◆ What to produce
Could you copy, exactly as written, every line from the first line of the records through the one containing "Click the 聊天助手"?

Record set below:

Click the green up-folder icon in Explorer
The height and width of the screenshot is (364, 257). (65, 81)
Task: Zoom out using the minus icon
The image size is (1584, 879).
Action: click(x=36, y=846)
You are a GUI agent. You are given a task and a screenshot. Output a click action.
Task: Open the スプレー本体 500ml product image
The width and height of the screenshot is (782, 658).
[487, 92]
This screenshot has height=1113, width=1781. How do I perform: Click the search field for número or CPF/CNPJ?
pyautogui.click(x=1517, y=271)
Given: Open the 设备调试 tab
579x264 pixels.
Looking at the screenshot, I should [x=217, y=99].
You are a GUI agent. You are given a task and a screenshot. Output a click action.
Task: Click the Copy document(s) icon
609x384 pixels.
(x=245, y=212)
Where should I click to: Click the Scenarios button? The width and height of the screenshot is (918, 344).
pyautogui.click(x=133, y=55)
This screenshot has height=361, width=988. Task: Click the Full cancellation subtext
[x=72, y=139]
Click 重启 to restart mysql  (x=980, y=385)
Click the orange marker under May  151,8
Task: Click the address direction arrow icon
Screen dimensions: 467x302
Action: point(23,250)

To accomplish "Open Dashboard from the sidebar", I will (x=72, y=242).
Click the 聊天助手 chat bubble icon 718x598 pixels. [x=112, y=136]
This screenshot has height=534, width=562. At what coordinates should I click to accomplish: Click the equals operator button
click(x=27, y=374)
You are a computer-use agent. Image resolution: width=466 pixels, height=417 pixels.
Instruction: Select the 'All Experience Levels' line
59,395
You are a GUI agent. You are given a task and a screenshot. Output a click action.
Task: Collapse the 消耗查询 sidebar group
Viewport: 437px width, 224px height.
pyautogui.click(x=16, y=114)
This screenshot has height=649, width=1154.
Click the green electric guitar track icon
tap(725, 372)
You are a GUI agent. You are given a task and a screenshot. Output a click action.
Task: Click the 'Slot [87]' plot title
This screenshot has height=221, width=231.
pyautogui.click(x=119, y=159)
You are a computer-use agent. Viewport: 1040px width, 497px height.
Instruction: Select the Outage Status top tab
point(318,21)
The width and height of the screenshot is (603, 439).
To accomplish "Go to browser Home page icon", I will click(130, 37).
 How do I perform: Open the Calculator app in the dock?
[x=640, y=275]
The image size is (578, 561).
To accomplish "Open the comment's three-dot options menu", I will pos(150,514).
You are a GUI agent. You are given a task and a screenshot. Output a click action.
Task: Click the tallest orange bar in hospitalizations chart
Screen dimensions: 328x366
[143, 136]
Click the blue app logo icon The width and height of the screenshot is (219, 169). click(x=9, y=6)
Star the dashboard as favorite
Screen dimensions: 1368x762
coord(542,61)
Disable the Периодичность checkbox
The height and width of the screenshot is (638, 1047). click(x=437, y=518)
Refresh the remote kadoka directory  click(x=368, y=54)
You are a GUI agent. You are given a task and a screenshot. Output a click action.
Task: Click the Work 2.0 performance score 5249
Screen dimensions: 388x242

End of Record set.

◆ Written solution
Click the green up-folder icon in Explorer
The height and width of the screenshot is (364, 257). (65, 81)
Task: Zoom out using the minus icon
The image size is (1584, 879).
Action: click(x=36, y=846)
You are a GUI agent. You are given a task and a screenshot. Output a click action.
Task: Open the スプレー本体 500ml product image
The width and height of the screenshot is (782, 658).
[487, 92]
This screenshot has height=1113, width=1781. How do I perform: Click the search field for número or CPF/CNPJ?
pyautogui.click(x=1517, y=271)
Given: Open the 设备调试 tab
579x264 pixels.
Looking at the screenshot, I should [x=217, y=99].
You are a GUI agent. You are given a task and a screenshot. Output a click action.
Task: Click the Copy document(s) icon
609x384 pixels.
(x=245, y=212)
Where should I click to: Click the Scenarios button? The width and height of the screenshot is (918, 344).
pyautogui.click(x=133, y=55)
This screenshot has height=361, width=988. Task: Click the Full cancellation subtext
[x=72, y=139]
Click 重启 to restart mysql  (x=980, y=385)
Click the orange marker under May  151,8
Task: Click the address direction arrow icon
Screen dimensions: 467x302
Action: point(23,250)

To accomplish "Open Dashboard from the sidebar", I will (x=72, y=242).
Click the 聊天助手 chat bubble icon 718x598 pixels. [x=112, y=136]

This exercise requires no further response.